**Records shown:**
----
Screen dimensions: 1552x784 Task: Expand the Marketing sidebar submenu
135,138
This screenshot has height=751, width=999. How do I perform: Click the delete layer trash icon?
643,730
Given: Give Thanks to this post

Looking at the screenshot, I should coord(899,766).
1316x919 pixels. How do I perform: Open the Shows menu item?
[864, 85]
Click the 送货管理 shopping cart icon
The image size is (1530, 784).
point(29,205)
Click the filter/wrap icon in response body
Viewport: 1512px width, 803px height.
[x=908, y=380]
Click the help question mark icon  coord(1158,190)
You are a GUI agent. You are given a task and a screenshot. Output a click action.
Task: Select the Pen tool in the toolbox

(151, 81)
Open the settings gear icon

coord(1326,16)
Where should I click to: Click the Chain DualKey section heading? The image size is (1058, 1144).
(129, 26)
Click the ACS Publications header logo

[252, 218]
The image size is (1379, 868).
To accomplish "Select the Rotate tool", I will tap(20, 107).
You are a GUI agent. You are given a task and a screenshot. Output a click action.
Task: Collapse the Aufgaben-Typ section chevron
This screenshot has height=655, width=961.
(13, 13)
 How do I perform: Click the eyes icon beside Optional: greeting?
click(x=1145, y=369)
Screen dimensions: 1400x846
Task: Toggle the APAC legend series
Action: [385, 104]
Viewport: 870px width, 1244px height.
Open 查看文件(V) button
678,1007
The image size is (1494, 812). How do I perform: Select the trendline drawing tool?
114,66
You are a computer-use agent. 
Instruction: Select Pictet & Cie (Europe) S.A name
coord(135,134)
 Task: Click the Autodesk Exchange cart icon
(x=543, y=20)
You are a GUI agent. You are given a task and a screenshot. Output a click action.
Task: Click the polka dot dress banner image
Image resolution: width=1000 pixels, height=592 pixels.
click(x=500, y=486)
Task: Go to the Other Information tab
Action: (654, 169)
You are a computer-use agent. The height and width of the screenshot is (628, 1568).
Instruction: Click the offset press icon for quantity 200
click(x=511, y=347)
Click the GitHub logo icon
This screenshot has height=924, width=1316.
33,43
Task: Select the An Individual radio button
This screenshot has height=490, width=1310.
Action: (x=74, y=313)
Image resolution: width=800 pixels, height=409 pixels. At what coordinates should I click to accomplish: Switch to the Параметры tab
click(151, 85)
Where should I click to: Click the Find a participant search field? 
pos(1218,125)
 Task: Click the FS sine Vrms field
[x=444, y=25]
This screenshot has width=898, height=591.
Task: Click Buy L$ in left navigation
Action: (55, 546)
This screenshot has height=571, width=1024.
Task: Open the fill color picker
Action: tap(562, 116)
----
**Description of the task:** Rewrite everything from the start of the material down through the line containing "Action: (654, 169)", changing "icon" to "symbol" and leaving everything else unchanged.

**Full solution:**
Screen dimensions: 1552x784 Task: Expand the Marketing sidebar submenu
135,138
This screenshot has height=751, width=999. How do I perform: Click the delete layer trash symbol?
643,730
Given: Give Thanks to this post

Looking at the screenshot, I should coord(899,766).
1316x919 pixels. How do I perform: Open the Shows menu item?
[864, 85]
Click the 送货管理 shopping cart symbol
The image size is (1530, 784).
point(29,205)
Click the filter/wrap symbol in response body
Viewport: 1512px width, 803px height.
[x=908, y=380]
Click the help question mark symbol  coord(1158,190)
You are a GUI agent. You are given a task and a screenshot. Output a click action.
Task: Select the Pen tool in the toolbox

(151, 81)
Open the settings gear symbol

coord(1326,16)
Where should I click to: Click the Chain DualKey section heading? The image size is (1058, 1144).
(129, 26)
Click the ACS Publications header logo

[252, 218]
The image size is (1379, 868).
To accomplish "Select the Rotate tool", I will tap(20, 107).
You are a GUI agent. You are given a task and a screenshot. Output a click action.
Task: Collapse the Aufgaben-Typ section chevron
This screenshot has height=655, width=961.
(13, 13)
 How do I perform: Click the eyes symbol beside Optional: greeting?
click(x=1145, y=369)
Screen dimensions: 1400x846
Task: Toggle the APAC legend series
Action: [385, 104]
Viewport: 870px width, 1244px height.
Open 查看文件(V) button
678,1007
The image size is (1494, 812). How do I perform: Select the trendline drawing tool?
114,66
You are a computer-use agent. 
Instruction: Select Pictet & Cie (Europe) S.A name
coord(135,134)
 Task: Click the Autodesk Exchange cart symbol
(x=543, y=20)
You are a GUI agent. You are given a task and a screenshot. Output a click action.
Task: Click the polka dot dress banner image
Image resolution: width=1000 pixels, height=592 pixels.
click(x=500, y=486)
Task: Go to the Other Information tab
Action: (654, 169)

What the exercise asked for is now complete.